Group of artillery batteries in Gibraltar

The Europa Batteries are a group of artillery batteries in the British Overseas Territory of Gibraltar. Facing the North African coast, they are the most southerly batteries in Gibraltar and were built to cover ships approaching from the Mediterranean Sea. They run along the fortified clifftops of Europa Point from Camp Bay on the west side of the Rock of Gibraltar to the Europa Advance Batteries on the east side.
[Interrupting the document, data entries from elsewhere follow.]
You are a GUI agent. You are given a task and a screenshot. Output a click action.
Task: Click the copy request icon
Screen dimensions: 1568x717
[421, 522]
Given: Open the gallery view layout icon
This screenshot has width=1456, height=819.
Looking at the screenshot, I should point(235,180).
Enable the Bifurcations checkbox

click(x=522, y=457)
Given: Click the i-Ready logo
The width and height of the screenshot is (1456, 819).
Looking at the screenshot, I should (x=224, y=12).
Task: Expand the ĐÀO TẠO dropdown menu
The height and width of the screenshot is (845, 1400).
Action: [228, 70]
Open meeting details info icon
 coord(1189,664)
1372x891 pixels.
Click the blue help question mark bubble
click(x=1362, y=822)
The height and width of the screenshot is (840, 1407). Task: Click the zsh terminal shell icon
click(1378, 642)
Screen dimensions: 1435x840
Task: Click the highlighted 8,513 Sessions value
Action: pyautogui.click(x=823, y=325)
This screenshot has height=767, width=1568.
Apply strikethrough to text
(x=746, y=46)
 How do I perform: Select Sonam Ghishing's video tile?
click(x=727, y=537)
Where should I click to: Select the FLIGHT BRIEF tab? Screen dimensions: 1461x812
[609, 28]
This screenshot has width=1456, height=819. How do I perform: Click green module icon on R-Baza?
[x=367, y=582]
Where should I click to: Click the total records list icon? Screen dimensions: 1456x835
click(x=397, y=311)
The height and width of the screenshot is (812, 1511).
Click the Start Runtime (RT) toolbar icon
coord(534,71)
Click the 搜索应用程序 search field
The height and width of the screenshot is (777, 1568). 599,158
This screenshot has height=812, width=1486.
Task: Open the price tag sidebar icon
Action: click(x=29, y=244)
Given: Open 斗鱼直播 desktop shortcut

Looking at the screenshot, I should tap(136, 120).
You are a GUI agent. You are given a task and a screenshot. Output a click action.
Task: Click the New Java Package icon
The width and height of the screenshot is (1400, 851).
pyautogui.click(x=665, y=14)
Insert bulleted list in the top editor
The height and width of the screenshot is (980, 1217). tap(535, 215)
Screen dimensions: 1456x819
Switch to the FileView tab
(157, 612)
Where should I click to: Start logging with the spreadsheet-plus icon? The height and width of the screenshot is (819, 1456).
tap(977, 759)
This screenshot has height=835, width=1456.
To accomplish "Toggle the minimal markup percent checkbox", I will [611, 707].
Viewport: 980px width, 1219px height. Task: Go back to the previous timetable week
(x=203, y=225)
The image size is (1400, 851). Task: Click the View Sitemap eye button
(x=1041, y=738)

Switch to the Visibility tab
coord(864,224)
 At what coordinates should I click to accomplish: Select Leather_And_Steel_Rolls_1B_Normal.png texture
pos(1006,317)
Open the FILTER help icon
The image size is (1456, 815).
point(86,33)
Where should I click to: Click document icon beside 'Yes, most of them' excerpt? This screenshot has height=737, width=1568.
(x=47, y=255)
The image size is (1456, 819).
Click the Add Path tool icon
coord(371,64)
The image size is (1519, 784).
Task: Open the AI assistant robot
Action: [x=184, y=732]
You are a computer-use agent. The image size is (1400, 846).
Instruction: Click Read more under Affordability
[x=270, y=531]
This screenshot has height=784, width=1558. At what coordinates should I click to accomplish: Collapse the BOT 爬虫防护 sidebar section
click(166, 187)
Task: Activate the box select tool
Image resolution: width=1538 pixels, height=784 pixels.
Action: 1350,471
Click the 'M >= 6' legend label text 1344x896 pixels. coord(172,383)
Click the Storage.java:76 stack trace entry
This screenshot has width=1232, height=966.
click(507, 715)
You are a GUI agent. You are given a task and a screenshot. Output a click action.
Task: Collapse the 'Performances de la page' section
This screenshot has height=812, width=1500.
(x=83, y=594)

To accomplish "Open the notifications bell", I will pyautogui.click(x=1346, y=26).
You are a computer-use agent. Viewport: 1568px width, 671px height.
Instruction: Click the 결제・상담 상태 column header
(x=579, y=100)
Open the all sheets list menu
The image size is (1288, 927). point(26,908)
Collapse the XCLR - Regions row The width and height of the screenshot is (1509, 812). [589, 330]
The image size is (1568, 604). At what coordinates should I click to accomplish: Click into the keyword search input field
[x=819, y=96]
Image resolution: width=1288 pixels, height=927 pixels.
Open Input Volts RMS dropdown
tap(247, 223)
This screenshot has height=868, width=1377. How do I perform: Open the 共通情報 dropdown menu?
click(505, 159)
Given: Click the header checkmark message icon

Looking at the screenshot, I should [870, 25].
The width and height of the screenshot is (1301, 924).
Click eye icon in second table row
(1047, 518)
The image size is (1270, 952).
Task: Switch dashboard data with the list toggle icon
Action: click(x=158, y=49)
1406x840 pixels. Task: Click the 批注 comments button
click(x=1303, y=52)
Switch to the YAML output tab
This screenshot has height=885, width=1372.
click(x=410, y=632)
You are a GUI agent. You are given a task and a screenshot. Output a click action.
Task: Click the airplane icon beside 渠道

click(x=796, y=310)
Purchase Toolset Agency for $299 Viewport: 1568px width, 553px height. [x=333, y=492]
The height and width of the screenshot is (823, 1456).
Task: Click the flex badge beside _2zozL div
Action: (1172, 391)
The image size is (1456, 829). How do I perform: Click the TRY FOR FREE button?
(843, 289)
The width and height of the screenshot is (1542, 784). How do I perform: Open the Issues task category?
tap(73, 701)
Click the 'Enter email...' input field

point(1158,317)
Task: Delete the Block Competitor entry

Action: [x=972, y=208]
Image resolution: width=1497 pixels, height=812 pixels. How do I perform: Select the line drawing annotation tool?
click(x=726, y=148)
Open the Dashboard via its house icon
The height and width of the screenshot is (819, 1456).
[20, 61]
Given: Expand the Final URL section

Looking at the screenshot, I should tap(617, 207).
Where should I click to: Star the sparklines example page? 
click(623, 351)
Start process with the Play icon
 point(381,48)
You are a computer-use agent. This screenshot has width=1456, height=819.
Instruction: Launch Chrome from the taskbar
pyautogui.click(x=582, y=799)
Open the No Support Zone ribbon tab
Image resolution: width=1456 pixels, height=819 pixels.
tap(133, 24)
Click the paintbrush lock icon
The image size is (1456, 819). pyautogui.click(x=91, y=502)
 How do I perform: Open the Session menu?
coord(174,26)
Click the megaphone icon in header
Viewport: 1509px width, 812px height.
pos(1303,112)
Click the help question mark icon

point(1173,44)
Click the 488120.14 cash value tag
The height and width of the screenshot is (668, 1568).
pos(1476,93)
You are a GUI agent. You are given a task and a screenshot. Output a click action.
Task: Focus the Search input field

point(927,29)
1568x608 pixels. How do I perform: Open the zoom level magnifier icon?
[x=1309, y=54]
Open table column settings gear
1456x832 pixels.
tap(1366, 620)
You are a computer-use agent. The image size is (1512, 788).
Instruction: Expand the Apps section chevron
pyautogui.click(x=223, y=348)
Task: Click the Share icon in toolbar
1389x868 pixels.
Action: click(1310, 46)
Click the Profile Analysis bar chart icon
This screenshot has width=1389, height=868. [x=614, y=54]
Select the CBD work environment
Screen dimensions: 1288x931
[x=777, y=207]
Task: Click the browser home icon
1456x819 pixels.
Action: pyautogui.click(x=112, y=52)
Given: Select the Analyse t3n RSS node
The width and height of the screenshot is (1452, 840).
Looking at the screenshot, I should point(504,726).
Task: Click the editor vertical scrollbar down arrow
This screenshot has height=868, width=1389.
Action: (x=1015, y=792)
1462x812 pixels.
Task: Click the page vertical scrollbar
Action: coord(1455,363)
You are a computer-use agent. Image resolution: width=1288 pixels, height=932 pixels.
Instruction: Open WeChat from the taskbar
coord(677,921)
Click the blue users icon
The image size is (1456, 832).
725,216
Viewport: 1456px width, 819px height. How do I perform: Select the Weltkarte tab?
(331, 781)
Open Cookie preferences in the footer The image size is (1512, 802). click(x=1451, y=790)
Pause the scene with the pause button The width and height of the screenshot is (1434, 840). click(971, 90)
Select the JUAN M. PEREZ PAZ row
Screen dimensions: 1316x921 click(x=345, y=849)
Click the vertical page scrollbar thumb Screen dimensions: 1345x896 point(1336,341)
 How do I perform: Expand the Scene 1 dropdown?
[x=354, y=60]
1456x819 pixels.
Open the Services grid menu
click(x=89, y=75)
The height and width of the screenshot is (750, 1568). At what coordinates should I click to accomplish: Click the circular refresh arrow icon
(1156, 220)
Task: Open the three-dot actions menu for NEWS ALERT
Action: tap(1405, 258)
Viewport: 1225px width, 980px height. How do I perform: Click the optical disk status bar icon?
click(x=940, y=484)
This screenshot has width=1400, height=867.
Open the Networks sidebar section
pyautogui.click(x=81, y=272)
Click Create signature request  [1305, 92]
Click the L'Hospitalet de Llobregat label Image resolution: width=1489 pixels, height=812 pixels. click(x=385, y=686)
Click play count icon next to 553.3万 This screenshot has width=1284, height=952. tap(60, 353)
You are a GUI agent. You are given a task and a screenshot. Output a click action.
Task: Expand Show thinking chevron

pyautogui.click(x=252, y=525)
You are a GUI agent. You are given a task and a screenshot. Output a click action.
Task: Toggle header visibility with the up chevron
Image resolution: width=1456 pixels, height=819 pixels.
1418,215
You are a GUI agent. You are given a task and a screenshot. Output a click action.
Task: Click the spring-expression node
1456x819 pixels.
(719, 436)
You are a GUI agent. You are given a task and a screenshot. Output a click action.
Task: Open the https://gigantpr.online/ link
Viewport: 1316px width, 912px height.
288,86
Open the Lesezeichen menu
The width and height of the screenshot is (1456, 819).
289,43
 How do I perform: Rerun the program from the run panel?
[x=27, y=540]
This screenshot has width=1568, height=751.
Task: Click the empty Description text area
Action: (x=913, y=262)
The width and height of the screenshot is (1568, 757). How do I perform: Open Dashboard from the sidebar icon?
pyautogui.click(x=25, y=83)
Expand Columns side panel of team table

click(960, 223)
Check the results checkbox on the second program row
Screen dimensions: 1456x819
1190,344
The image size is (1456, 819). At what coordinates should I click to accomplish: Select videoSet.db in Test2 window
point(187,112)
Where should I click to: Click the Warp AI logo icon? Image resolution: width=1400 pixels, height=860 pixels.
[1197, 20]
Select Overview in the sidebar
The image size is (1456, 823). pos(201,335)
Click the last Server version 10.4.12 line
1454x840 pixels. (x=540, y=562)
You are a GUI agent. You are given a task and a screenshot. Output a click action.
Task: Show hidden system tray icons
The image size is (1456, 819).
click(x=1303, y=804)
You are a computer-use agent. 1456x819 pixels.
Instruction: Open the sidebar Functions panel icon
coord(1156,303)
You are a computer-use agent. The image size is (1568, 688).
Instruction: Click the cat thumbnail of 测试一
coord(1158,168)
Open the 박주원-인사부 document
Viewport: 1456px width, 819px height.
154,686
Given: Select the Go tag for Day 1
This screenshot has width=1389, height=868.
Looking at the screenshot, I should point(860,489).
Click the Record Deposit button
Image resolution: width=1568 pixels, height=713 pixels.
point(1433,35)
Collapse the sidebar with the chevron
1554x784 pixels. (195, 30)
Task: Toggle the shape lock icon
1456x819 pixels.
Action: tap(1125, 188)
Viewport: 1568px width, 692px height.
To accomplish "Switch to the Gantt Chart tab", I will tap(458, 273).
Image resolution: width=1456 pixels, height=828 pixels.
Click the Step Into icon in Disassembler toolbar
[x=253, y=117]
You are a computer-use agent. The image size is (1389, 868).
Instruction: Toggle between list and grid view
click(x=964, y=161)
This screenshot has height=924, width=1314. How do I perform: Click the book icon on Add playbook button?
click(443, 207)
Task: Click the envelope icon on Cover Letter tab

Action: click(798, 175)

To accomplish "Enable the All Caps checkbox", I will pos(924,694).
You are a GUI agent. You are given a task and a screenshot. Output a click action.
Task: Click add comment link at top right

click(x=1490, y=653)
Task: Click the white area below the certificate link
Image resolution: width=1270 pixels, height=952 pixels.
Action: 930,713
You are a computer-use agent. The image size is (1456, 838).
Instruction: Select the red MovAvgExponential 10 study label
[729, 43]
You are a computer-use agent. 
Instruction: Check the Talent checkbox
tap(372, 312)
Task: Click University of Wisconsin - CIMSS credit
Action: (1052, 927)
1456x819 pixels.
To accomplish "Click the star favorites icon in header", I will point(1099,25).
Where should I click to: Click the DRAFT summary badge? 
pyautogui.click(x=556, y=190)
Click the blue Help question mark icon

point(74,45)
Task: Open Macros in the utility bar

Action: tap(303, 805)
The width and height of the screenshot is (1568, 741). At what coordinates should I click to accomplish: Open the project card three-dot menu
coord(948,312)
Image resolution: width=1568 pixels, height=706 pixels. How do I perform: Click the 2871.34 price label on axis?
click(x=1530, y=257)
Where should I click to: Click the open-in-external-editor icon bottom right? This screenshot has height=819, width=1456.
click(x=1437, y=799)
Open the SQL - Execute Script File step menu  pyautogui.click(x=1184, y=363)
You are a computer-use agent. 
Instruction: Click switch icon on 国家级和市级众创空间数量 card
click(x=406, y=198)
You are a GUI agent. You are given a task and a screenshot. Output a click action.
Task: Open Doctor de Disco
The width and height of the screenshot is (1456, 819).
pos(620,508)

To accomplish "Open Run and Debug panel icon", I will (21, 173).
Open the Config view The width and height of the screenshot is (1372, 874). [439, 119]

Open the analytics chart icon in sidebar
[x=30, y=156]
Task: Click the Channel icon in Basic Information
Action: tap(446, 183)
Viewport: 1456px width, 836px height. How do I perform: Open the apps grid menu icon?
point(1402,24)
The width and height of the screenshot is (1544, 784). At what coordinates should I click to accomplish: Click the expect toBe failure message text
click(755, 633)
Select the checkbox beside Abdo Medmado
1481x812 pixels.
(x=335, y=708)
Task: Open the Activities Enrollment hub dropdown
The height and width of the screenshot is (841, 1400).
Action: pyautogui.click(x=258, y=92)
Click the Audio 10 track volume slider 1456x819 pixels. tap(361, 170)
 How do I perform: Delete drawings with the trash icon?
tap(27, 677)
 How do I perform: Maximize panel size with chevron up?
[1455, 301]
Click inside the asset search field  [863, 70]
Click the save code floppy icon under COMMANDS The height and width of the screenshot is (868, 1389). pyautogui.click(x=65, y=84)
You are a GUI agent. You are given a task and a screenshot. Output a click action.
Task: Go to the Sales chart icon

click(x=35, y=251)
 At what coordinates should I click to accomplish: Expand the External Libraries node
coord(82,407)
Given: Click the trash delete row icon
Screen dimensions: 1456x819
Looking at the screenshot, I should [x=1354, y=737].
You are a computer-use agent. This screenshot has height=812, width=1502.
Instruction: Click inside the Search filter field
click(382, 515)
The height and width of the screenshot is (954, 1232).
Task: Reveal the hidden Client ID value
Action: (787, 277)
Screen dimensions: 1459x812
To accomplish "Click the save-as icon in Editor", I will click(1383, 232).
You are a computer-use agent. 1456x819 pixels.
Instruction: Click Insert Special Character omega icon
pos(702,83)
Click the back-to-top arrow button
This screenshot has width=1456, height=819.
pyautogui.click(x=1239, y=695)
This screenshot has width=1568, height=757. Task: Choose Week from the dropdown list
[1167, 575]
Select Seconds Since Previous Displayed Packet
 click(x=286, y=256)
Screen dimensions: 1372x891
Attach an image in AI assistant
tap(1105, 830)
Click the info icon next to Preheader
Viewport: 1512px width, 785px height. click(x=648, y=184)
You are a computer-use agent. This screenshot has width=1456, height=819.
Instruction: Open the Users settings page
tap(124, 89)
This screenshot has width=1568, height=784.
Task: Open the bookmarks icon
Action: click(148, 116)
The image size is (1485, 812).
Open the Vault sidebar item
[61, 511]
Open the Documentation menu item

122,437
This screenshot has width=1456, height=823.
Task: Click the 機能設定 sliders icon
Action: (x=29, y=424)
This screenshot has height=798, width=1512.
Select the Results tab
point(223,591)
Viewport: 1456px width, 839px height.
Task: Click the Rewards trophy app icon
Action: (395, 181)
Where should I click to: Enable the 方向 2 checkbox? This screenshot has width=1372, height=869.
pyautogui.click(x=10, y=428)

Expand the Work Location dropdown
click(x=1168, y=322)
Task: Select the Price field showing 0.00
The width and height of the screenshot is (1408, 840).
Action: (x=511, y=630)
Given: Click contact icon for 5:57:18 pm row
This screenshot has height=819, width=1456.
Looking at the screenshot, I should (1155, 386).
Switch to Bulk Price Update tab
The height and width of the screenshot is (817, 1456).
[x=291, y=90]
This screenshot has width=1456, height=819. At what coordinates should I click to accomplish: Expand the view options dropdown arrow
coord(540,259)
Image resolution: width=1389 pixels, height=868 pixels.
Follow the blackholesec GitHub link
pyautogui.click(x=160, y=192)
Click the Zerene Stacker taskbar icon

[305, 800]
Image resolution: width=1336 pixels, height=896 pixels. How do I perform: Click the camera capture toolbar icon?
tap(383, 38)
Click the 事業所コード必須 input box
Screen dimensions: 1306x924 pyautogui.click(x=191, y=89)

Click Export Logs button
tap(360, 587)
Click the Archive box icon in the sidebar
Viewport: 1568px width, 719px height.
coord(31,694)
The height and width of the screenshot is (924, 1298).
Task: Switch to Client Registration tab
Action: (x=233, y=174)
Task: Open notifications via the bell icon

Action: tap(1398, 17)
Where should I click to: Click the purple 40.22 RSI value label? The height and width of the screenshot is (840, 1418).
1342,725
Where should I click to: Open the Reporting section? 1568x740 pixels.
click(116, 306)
The batteries were constructed in the 18th century on top of an old coastal wall built by King Charles V of Spain. There were originally only two batteries at the Point – in 1762 these were the Five Gun Battery, which mounted five 18-pdrs, and Europa Point Battery, which had a single 18-pdr. A third position, Deadman's Hole Battery, was later constructed and by 1859 the three batteries had 25 guns between them.

They were subsequently reorganised into a series of seven batteries. 1st Europa Battery was a three-gun battery situated on the coastal defence wall south of Woodford's Battery. 2nd Europa was also referred to as Point or Deadman's Hole Battery and was situated a little way to the east, behind a demi-bastion at the southern end of the wall. 3rd Europa or Lighthouse Battery was situated next to the Europa Point Lighthouse and mounted three guns. The refurbished Harding's Battery was originally built on top of what was the 7th Europa Battery in 1859 and it was positioned between what became the 1st and 2nd Europa Batteries. A Bofors 40 mm anti-aircraft gun was situated at Harding's during the Second World War.